What to do ▸ Collect each line of the entries that holds the string "computer".

───── Material shown ─────

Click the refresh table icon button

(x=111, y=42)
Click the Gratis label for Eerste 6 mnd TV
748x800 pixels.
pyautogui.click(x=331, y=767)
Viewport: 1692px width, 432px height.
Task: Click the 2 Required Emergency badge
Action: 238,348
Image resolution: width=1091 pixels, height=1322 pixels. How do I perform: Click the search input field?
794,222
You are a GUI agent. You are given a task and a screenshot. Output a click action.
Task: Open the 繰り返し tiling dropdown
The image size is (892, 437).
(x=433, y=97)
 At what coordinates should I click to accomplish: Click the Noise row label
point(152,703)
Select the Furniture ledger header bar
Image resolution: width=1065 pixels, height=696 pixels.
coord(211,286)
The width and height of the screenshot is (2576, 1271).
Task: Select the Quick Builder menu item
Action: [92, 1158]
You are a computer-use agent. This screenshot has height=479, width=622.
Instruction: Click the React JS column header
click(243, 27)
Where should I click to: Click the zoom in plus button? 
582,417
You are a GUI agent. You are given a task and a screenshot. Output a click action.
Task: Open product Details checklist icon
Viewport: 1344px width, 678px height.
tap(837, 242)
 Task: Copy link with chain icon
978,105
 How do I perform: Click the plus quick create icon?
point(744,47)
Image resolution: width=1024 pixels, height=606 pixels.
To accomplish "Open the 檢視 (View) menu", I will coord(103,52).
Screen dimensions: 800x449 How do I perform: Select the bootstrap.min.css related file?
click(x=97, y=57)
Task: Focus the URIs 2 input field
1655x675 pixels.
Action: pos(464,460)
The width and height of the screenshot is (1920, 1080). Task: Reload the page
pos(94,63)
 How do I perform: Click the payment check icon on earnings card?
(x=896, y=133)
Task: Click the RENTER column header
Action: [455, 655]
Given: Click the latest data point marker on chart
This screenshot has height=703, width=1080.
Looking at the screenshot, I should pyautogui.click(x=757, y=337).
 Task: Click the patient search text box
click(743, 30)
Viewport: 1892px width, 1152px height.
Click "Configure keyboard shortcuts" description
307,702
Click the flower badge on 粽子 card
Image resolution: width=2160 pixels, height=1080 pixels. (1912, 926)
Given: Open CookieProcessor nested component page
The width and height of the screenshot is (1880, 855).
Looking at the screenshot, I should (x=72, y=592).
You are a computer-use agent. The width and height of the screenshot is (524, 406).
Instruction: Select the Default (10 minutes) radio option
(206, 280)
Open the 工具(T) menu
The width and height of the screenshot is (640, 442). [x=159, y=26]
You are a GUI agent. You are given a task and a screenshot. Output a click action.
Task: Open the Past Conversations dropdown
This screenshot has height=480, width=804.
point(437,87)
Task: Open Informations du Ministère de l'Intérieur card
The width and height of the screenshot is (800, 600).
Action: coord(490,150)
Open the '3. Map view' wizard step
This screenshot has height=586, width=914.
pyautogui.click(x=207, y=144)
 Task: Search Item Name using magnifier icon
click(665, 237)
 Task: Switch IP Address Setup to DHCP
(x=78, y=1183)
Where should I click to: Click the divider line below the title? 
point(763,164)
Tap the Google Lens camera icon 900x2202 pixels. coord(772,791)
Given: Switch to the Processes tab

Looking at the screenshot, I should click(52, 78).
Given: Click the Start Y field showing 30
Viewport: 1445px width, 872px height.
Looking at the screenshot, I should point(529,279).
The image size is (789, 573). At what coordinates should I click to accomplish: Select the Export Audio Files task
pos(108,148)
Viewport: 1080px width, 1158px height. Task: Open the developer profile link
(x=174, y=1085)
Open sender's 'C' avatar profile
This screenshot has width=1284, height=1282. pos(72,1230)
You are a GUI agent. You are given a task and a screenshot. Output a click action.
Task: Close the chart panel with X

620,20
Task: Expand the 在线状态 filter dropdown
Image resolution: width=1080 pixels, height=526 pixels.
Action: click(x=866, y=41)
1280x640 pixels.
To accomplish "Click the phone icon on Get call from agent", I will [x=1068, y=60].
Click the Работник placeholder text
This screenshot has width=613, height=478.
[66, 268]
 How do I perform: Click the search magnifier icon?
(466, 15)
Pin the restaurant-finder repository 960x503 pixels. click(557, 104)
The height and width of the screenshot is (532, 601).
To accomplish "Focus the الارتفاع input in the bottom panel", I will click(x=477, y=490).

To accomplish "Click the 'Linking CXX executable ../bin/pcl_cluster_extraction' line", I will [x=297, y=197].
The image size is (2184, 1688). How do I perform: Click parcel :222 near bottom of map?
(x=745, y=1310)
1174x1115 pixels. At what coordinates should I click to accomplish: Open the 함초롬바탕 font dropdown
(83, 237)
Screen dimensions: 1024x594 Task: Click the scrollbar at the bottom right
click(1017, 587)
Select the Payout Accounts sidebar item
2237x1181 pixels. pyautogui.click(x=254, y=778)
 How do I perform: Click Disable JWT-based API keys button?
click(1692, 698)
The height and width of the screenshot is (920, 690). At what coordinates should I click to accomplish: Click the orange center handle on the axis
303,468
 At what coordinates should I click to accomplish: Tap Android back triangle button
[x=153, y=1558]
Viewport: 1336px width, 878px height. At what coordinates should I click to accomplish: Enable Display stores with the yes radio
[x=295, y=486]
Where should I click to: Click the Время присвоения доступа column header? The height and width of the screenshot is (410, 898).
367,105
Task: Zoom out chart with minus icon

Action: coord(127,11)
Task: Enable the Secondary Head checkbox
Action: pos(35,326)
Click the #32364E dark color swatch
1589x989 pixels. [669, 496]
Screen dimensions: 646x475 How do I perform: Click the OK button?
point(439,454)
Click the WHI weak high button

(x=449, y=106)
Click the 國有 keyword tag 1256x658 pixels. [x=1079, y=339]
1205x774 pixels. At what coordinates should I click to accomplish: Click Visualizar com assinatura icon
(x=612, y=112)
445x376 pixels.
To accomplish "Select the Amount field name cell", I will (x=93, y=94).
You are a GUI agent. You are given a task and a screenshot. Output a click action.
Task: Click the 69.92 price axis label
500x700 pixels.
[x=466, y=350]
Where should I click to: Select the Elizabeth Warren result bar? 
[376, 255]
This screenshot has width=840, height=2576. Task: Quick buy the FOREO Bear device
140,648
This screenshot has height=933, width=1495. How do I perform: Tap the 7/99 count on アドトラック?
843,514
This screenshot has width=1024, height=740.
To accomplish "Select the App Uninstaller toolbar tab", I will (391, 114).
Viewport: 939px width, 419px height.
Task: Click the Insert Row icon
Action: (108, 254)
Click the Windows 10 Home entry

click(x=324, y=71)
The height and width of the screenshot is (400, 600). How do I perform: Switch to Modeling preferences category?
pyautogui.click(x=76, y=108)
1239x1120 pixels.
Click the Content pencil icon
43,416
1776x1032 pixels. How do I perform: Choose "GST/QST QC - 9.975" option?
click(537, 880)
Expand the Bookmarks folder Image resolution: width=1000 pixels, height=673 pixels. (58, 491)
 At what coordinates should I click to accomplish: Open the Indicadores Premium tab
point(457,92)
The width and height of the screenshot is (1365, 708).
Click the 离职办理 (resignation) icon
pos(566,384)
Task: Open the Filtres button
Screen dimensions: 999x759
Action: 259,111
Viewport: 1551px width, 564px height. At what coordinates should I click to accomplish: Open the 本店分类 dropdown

─────

Answer to this problem ▸
You are a computer-use agent. This screenshot has height=479, width=622.
You are a computer-use agent. The width and height of the screenshot is (524, 406).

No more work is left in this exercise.